The Metaverse must be available on prescription! And tomorrow’s health insurance companies are advertisers. My mother would like me to invite her to Johannesburg in 2025 and have details about the route from the airport to my villa projected directly into her retina. On the way to her goal, she wants to see German-language outdoor advertising. South African English, which she would not understand even without an accent, is to be superimposed on her retina as a text translation in real time. Her personal AI assistant is supposed to remind her to take her pills, after all she’s 89, and he’s checking her vital signs so that I have a good feeling. As her son, I would like to know that she is always within reach thanks to the built-in GPS tracker, because who knows whether the driverless cars will actually work that reliably. After all, she will be able to enjoy an extraordinary car interior window projection on her journey, which I will have put together for her. Tourist highlights and her language course, which is 100% funded by the “Geman Agency for Work for the elderly”, will be incorporated and successfully completed on her way back… And all this without additional payment, because Mark’s Metaverse will be 100% advertising-financed! Never, we will then say, has it been possible to get so close to humans.
I wish that this vision will come true. At a time when free travel and free speech are not always so free, it is good to have at least the prospect of digital freedom. I will invest in the Metaverse! But at what point?
What I read about the Metaverse today from “pundits” and media representatives is largely a representation of lack of imagination, short-sightedness, and profit-seeking. The Metaverse aka Web 3.0 can really change something, it can mean an autonomous new beginning for our society and embrace those who already lack social contacts. But please not with AR glasses, that’s so cheesy! And certainly not primarily through the acquisition of virtual properties, which can only achieve value in a reinterpretation of macroeconomic fundamentals. Because: Where there is no scarcity (=in the multidimensional virtual space), there can be no value if there is no sustained concentration of demand in salable locations.
Because of this problem of understanding, many people went bankrupt during the Dutch tulip crisis in 1637; of course, those who had little capital first, so they put their last shirt on rising prices. The 790 million people who lived on our planet in the early 17th century may have passed on the joy of speculation but did not warn against ignoring risks. Today we share the same planet with 7.79 billion inhabitants: The fantasies that Mark triggers with his meta are flatter than ever and already foretell that in the future there could be something like the repeat of the tulip crisis and the Internet bubble 2000, the bursts with a loud bang. Not because the concept of a metaverse is bad, but because the vision is too blurred and most of the big (and not bankrupt) initiators focus on money and not humanity.

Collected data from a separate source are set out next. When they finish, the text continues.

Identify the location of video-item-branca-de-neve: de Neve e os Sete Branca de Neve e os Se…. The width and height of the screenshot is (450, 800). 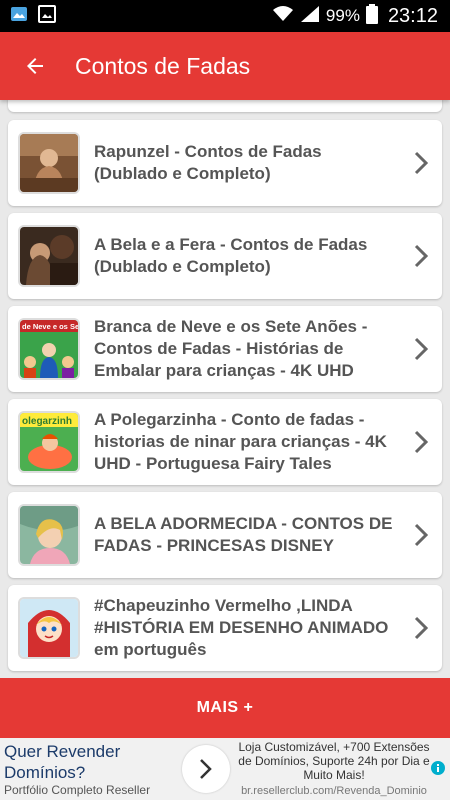
(225, 349).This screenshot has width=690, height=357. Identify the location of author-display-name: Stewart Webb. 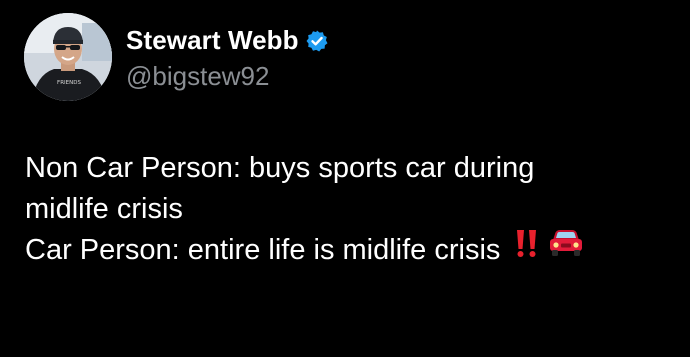
(212, 40).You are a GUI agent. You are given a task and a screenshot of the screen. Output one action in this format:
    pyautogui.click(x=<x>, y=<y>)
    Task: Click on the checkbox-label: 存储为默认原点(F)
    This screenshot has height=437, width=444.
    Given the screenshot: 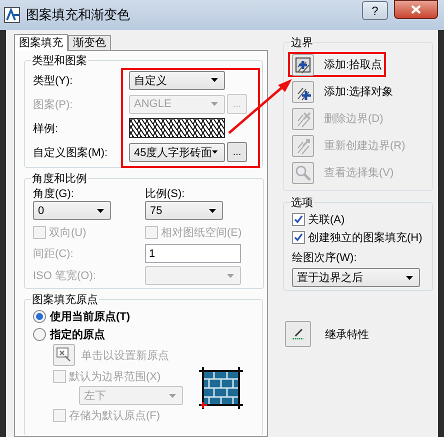 What is the action you would take?
    pyautogui.click(x=114, y=415)
     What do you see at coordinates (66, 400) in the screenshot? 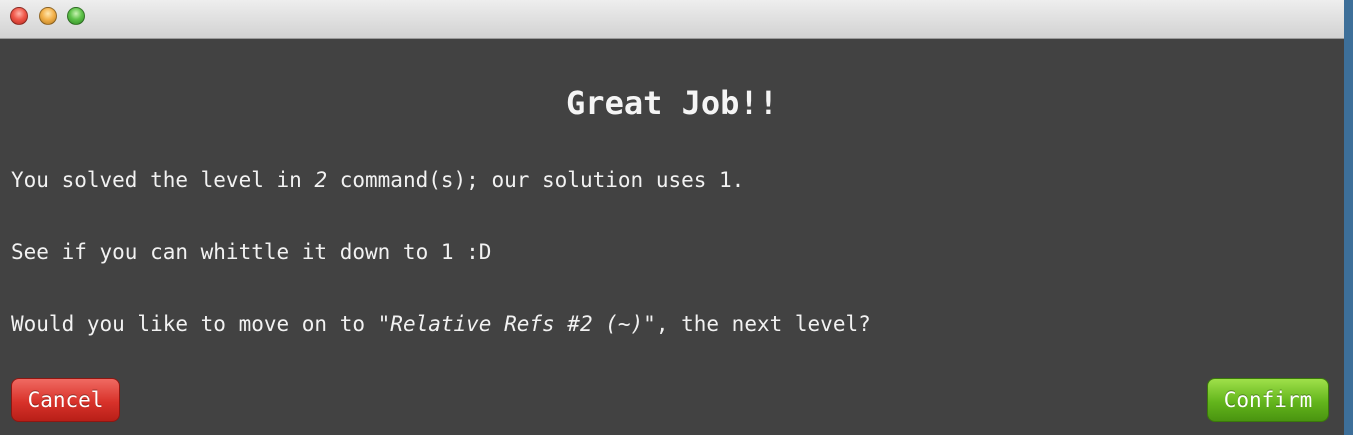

The digital world is an ingenious value creation engine. Essentially, it consists of hardware (largely interchangeable these days – sorry, Apple-ians!) and software: Productivity, Science, Analysis – Creativity – Production – Surveillance – Communications – Security – Gaming – Sports – Arts – Artificial intelligence… The Web 2.X that exists today is “social”, but it is mostly only two-dimensional multimedia and by no means authentic, organic, or interactive enough. We speak, gesture, and touch our computers. But nobody feels like that!
Mark, make Meta a place of love, of discretion, of the second identity that you don’t put on, but implant yourself. My mom’s in, I’m in!